You can enter each one separately or join the combined event for even more prizes. All rules and registration has been attached. Invite who you want, you do not have to be an OGF member to compete (but why wouldn't you be an OGF member?) This tournament was designed to be a fun tournament and to put some screen names to faces. Welcome to all crappie fisherman, beginners to pros (haha, we don't have any of those). 

If anyone is interested in sponsoring these events or have baits to sponsor, please let me know.

If you have any questions at all, please let me know.


----------



## rutty (Feb 5, 2007)

We have just picked up a great sponsor for these events. Glo-Pro.......go check them out, some great product. https://www.gloprolures.com/


----------



## Saugeyefisher (Jul 19, 2010)

rutty said:


> We have just picked up a great sponsor for these events. Glo-Pro.......go check them out, some great product. https://www.gloprolures.com/


They was at the expo this year. I picked up lipless crank an jerk-bait to try. The lipless cranks are soft-plastic. And the jerkbaits have a chamber you can add/remove water to make the bait suspend/sink/float depending what you want. Each bait also has an area to insert a glo-stick. Guy working the booth was nice. Gave me a deal an gave my little boy a bunch of glo-sticks.
Good-job rutty..... hope you guys have fun. Couod potentially be good timing on the spring tournie if weather straightens out any at all.


----------



## rutty (Feb 5, 2007)

Saugeyefisher said:


> They was at the expo this year. I picked up lipless crank an jerk-bait to try. The lipless cranks are soft-plastic. And the jerkbaits have a chamber you can add/remove water to make the bait suspend/sink/float depending what you want. Each bait also has an area to insert a glo-stick. Guy working the booth was nice. Gave me a deal an gave my little boy a bunch of glo-sticks.
> Good-job rutty..... hope you guys have fun. Couod potentially be good timing on the spring tournie if weather straightens out any at all.

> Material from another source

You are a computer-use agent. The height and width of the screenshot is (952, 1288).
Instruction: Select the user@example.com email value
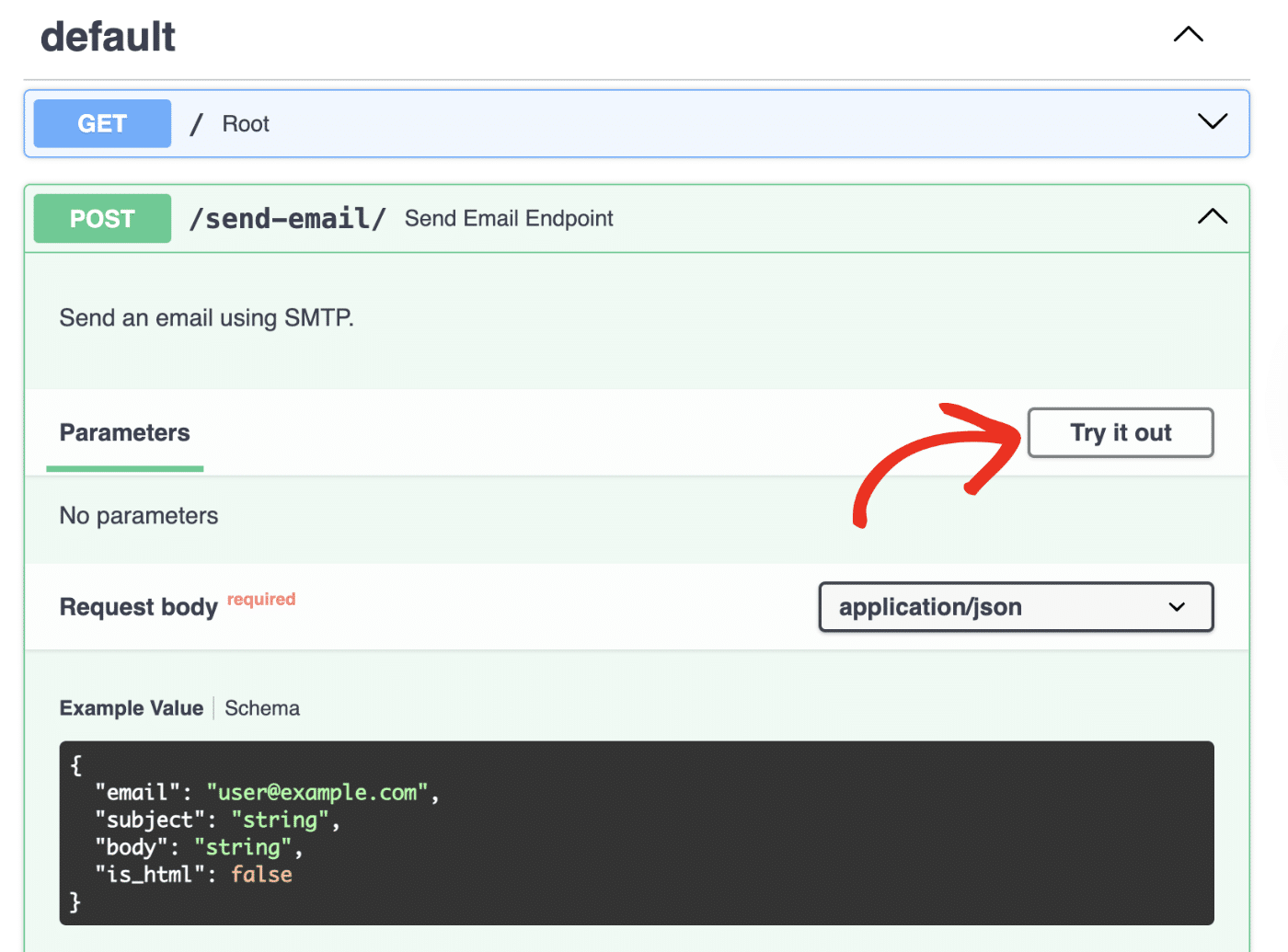coord(316,792)
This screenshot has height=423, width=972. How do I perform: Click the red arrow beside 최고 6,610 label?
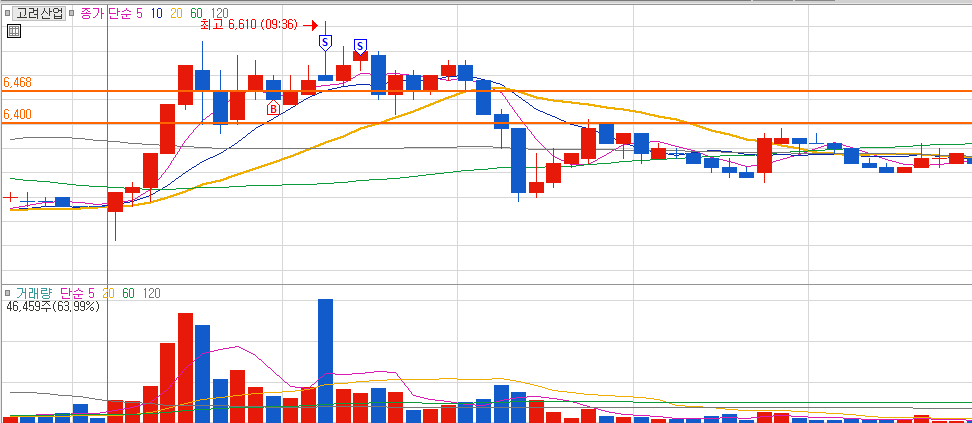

If this weather gets stable like it is showing, Indian should be real good that weekend.


----------



## Crappie Bandit (Sep 7, 2012)

How many teams has registered so far.


----------



## rutty (Feb 5, 2007)

Crappie Bandit said:


> How many teams has registered so far.


Not many pre-registered yet, but I don't expect that many to pre-register. It seems now a days everyone registers at the ramp in the morning.


----------



## Crappie Bandit (Sep 7, 2012)

Thanks


----------



## rutty (Feb 5, 2007)

Crappie Bandit said:


> Thanks


Are you fishing in it?


----------



## Crappie Bandit (Sep 7, 2012)

Not sure yet.


----------



## rutty (Feb 5, 2007)

Everyone fishing the tournament, bring your registration form already filled out if you can.


----------